**What is required**
Exactly as they appear below, repeat the lines from the one with "Task: Toggle strikethrough" through the one with "You are a computer-use". Drop every picture.

**Source data**
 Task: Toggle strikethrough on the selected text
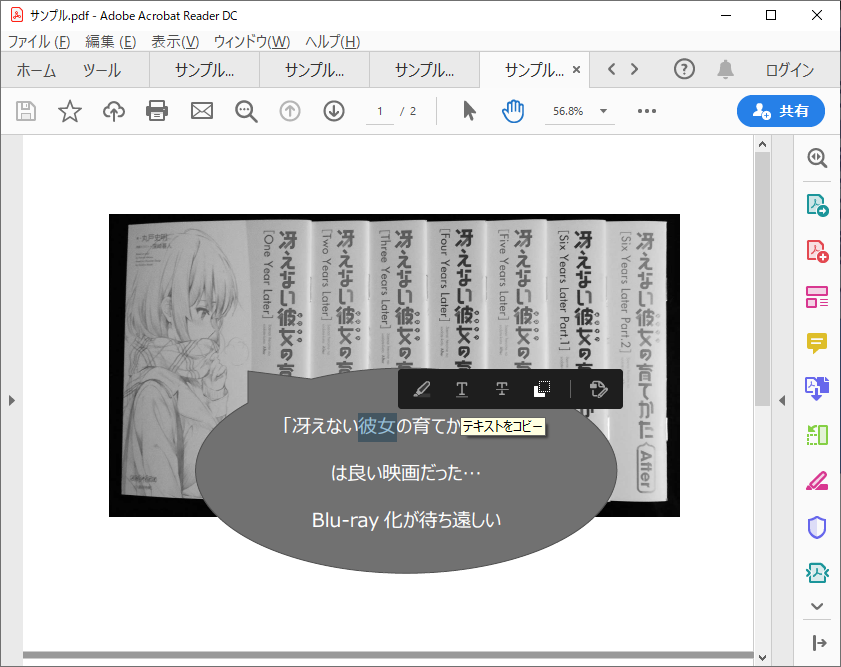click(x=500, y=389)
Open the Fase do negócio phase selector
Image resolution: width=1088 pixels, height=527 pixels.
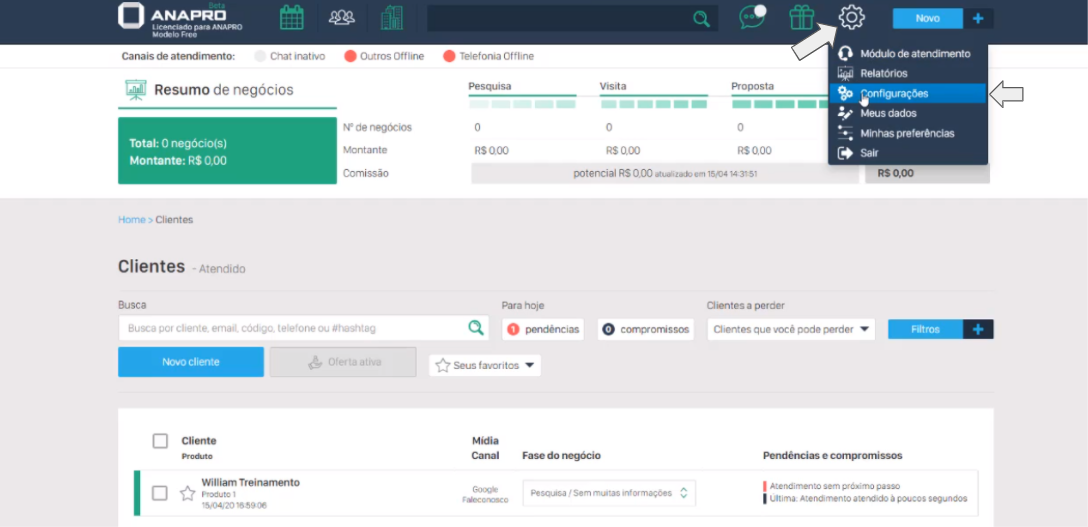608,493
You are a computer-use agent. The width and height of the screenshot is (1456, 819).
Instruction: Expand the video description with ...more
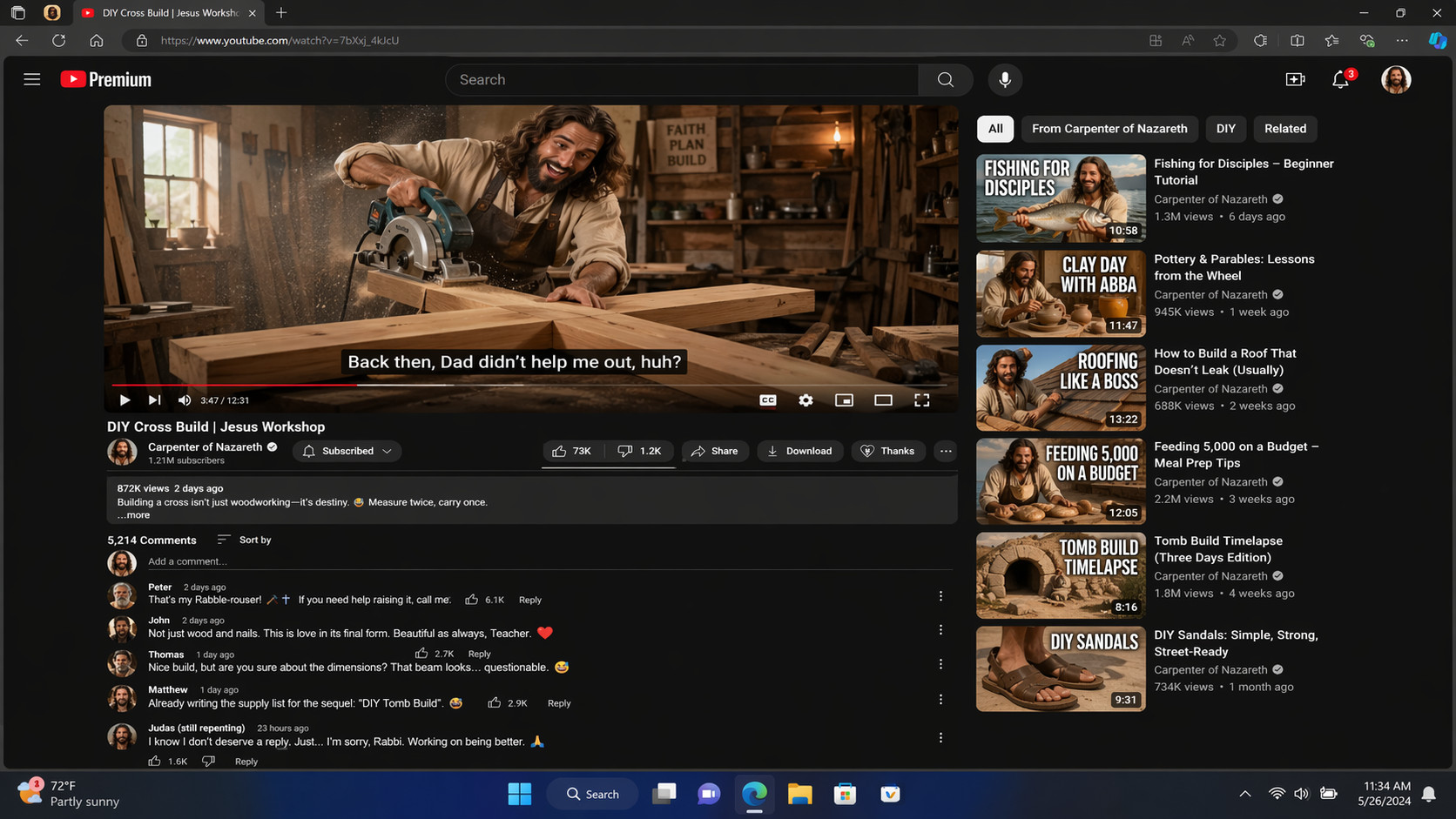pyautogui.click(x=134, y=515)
...
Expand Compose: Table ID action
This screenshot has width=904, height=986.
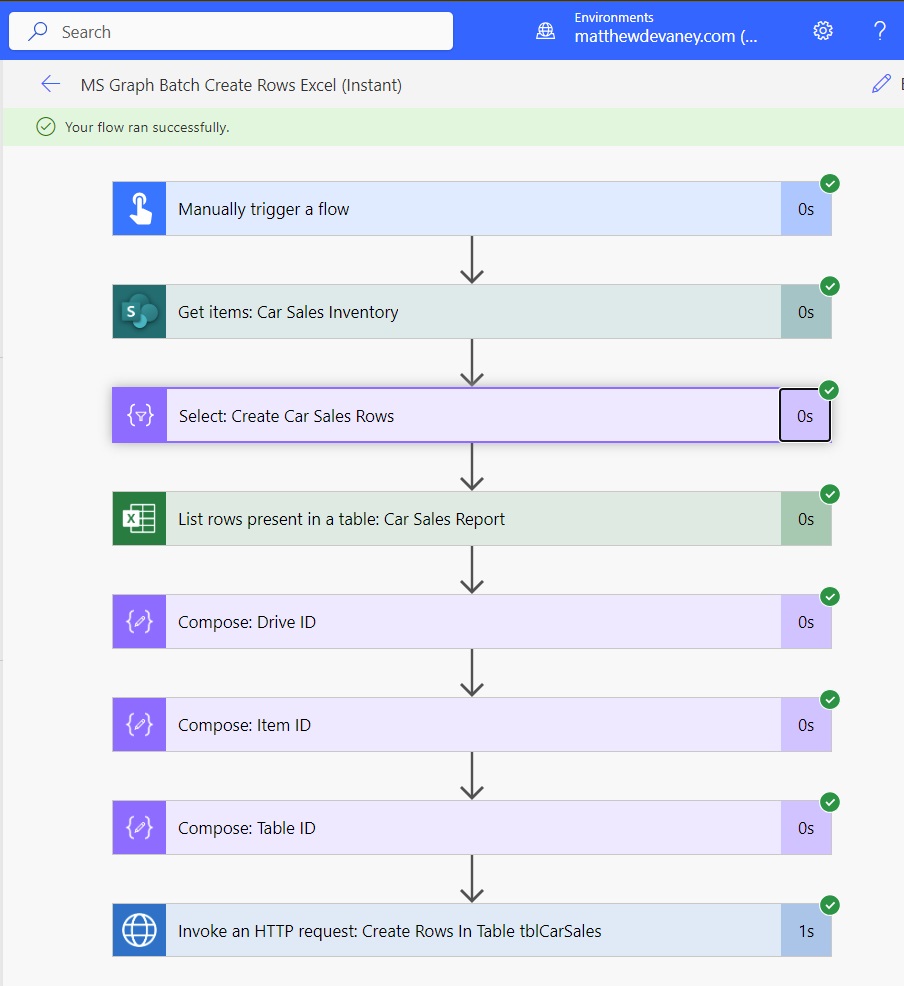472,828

**Expected output**
 Task: Toggle strikethrough on the selected text
click(x=500, y=389)
Open the Fase do negócio phase selector
Image resolution: width=1088 pixels, height=527 pixels.
608,493
You are a computer-use agent. The width and height of the screenshot is (1456, 819).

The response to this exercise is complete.